Listing:
******************************

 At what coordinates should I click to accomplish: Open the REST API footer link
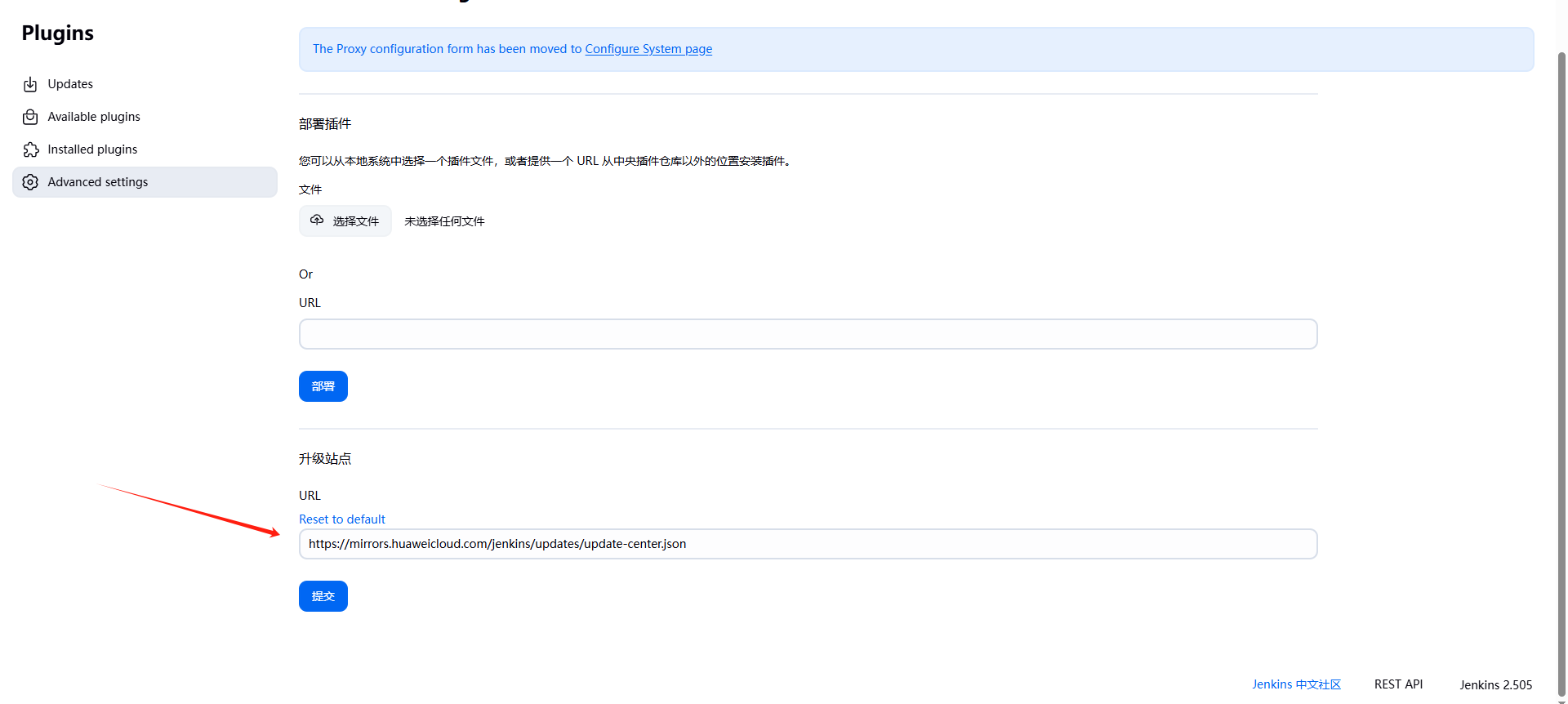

******************************

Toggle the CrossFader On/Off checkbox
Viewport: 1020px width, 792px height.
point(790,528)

******************************

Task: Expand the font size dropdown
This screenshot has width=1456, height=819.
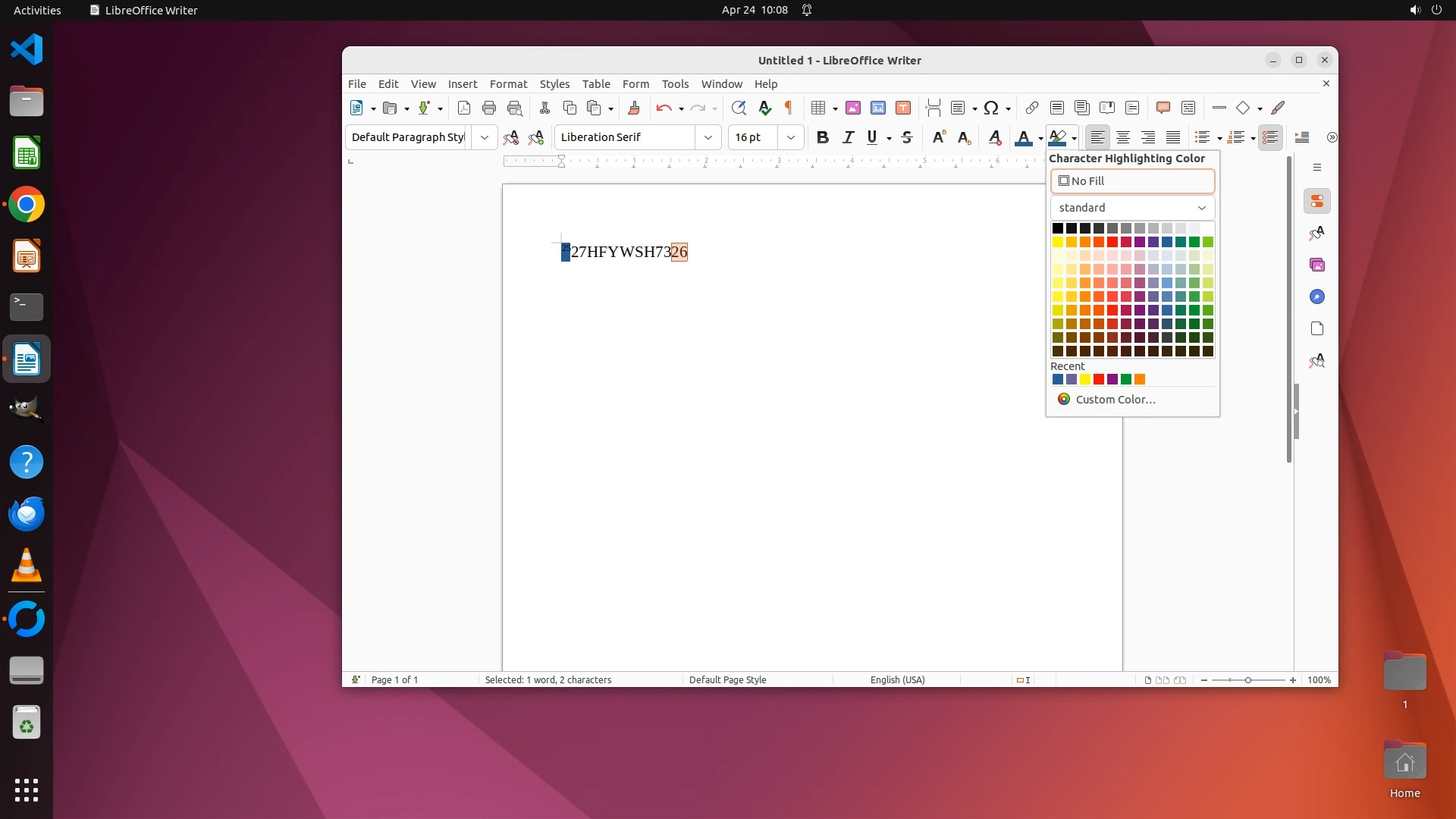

******************************

Exercise objective: Turn the lines of the records from the line with "Task: Expand the font size dropdown" up to and including the line with "This screenshot has width=1456, height=819." into a Markdown table with the columns No. and Text. Each nonblank line gets its own row and row number.

Result below:
| No. | Text |
|---|---|
| 1 | Task: Expand the font size dropdown |
| 2 | This screenshot has width=1456, height=819. |